*** Begin section ***

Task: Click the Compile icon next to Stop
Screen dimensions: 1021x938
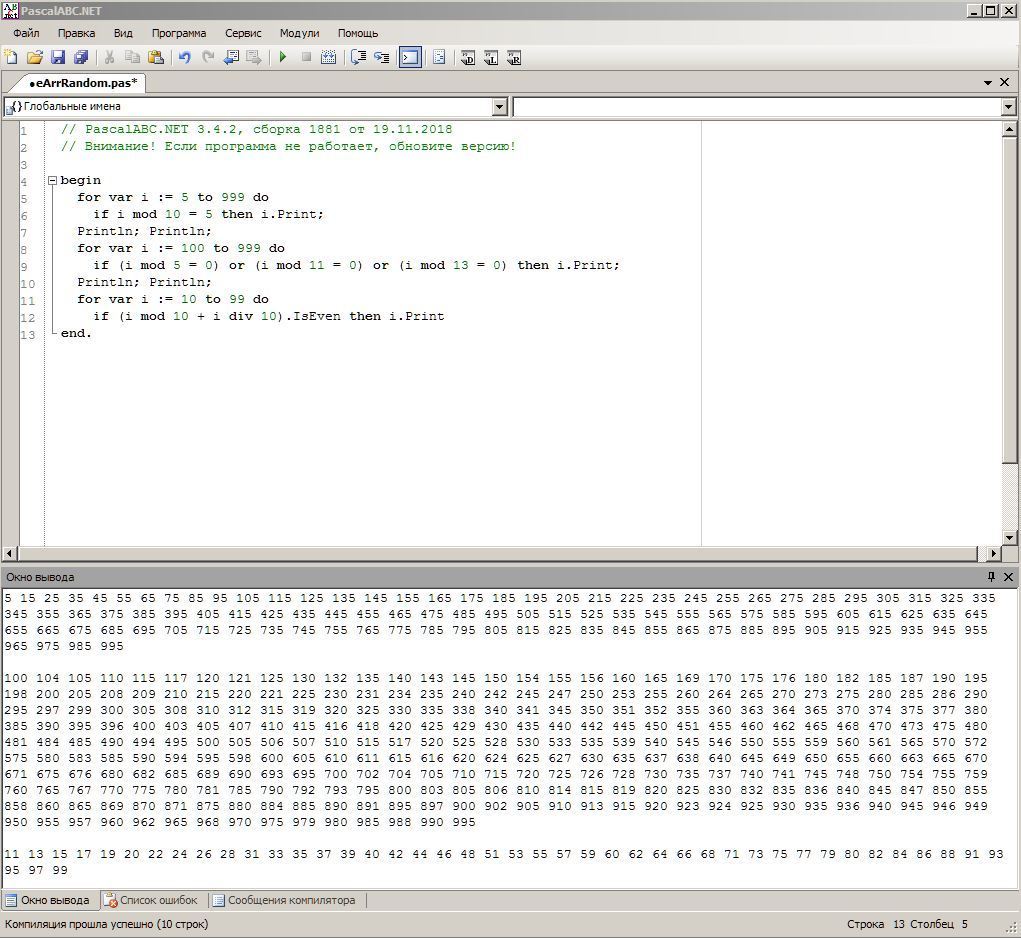Action: point(328,58)
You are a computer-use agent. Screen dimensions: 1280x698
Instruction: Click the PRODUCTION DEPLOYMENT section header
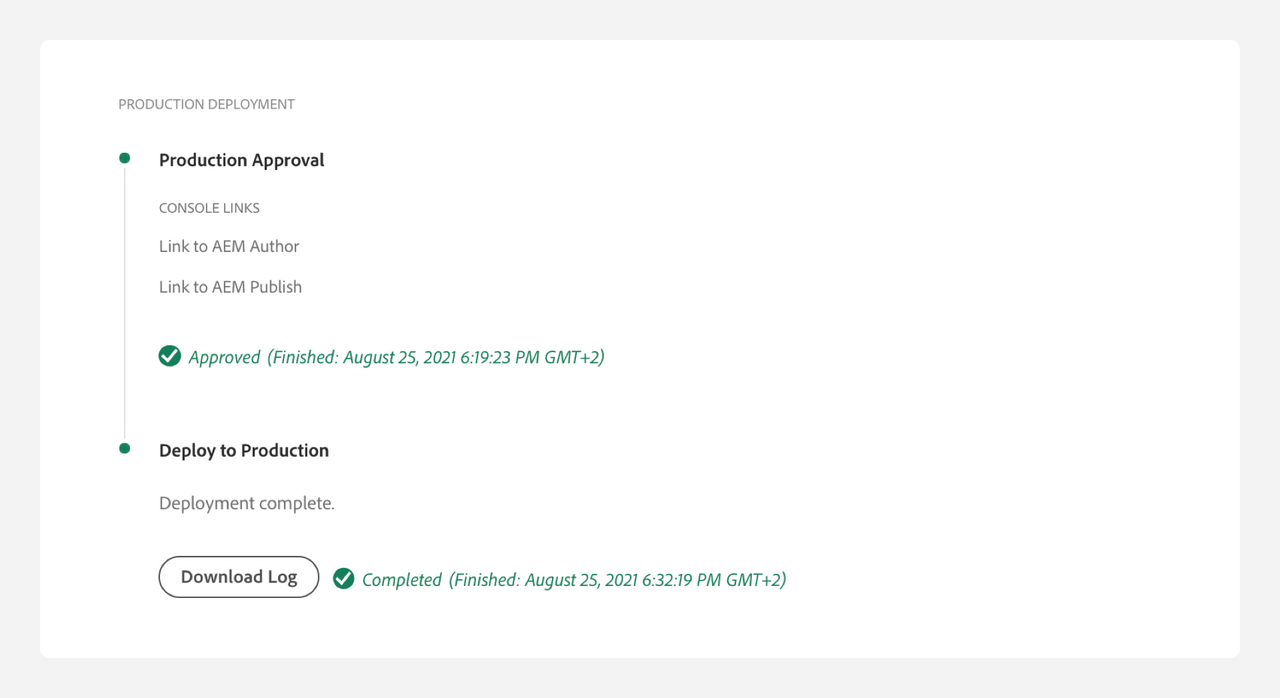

*** End section ***

**Required action**
Give back all of the entries above exactly, with the pictures excluded.

**Exercise result**
Task: Click the Compile icon next to Stop
Screen dimensions: 1021x938
Action: point(328,58)
You are a computer-use agent. Screen dimensions: 1280x698
Instruction: Click the PRODUCTION DEPLOYMENT section header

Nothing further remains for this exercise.